Außerdem ist der Jugendredewettbewerb in jeder Hinsicht institutionalisiert und damit teilweise auch enttäuschend schwerfällig. Aktuelle Debatten in einer klassischen Rede abzuhandeln, ist allein wegen der über Monate gehenden Prozedur an Ausscheidungen und Vorbewerben nur sehr schwer zu bewerkstelligen. Ein Umstand, der bei einem vergangenen Bundesbewerb übrigens dazu führte, dass die spätere Siegerin nach einer vom Stolz der Abstinenz getragenen, theatralischen Ansprache gegen den Nikotinkonsum fluchtartig das Podium Richtung Ausgang verließ, um - zu rauchen! Sie hatte die Rede kurz nach ihrer letzten Zigarette geschrieben und in der Zwischenzeit wieder angefangen.
Jörg Nimmervoll
Die Crux mit der missglückten Kommunikation, ganz Allgemein
Natürlich wird jugendliche Meinungsäußerung mittlerweile - und im Gegensatz zu vergangenen Zeiten - erwünscht und auch gefördert. Nur ganz wenige DirektorInnen würden sich heute noch über Gebühr an einer allfällig kritischen Schülerzeitung stoßen. Mit dem nötigen Enthusiasmus ausgestattet, ist es wohl jedem Heranwachsenden mit einer Aussage möglich, eine entsprechende Ausdrucksform, ein Medium zu finden, und dabei wenn schon nicht gefördert, dann zumindest nicht nennenswert behindert zu werden. Ich darf hier, auf dieser virtuellen Dependance des Staatsfunks, ja auch schreiben, was ich will.
Aber wirkliche Kommunikation mit der "anderen Seite" entspringt nur selten dann, wenn man in einem selbst geschaffenen Rahmen nett danach fragt.

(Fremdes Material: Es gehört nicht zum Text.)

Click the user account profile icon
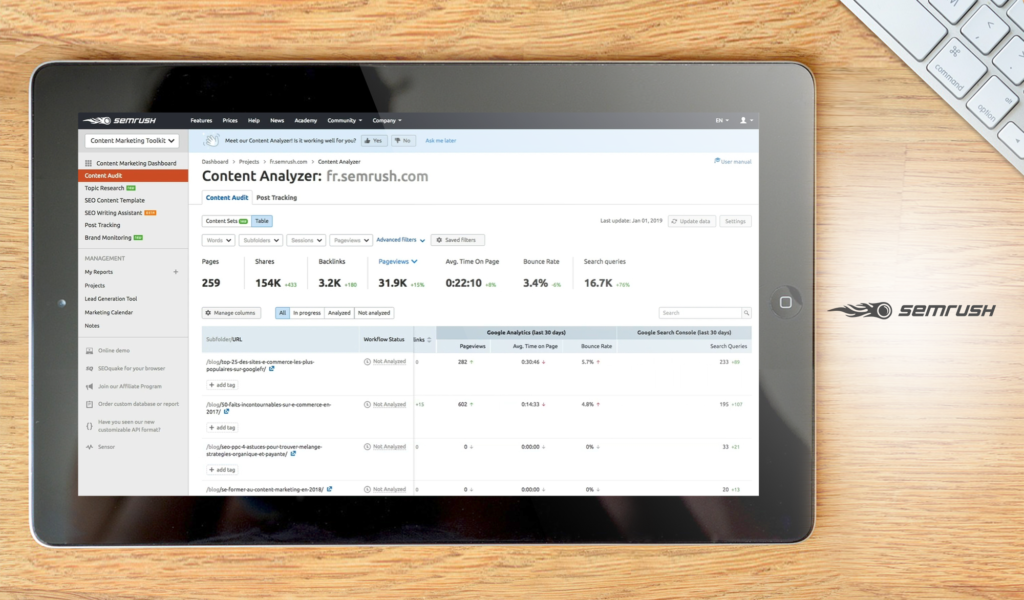Viewport: 1024px width, 600px height. (x=743, y=120)
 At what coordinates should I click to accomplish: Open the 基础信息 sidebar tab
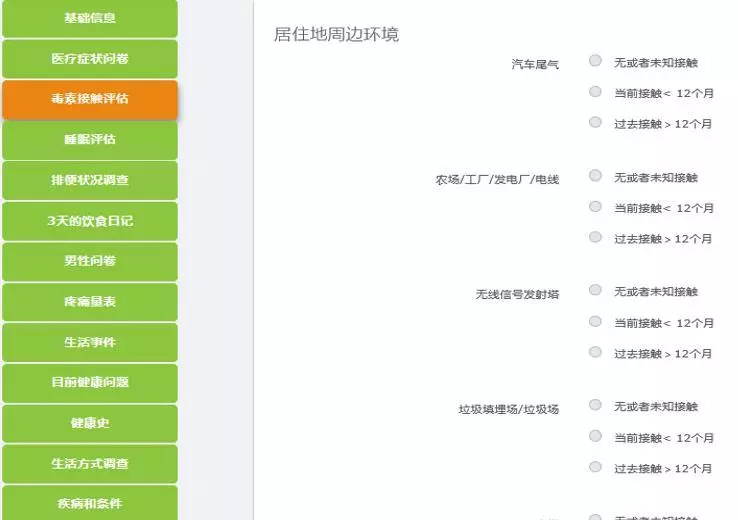[89, 18]
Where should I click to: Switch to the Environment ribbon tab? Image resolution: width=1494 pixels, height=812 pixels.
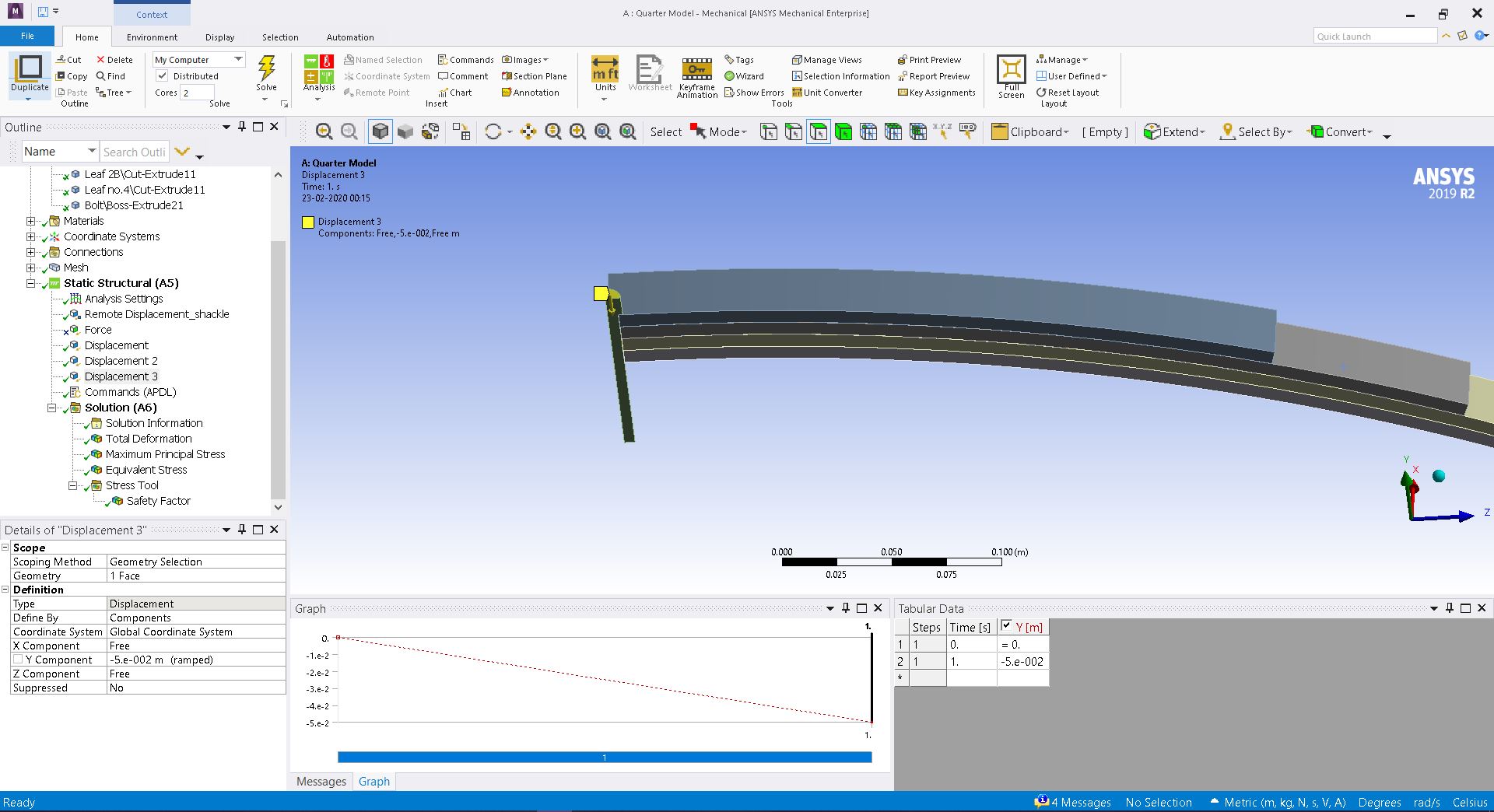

Ein echter Austausch beginnt auch eher nicht dort, wo man gönnerhaft Förderungen ausschüttet, um sich als Freund der freien Meinung zu gerieren.
Wer wirklich eine Gesprächsbasis mit "der Jugend" aufbauen will, muss, so altklug das jetzt klingt, vor allem gewillt sein, zuzuhören. Denn Dinge, die wirklich brennen, werden - ganz unabhängig vom gesellschaftlich bereitgestellten Rahmen - immer kommuniziert. Und dann tun sie meistens weh, denn wer tatsächlich tiefgreifende Konflikte diskutieren will, darf nicht mit Streicheleinheiten im gegenseitigen Konsens rechnen. 24% tun weh!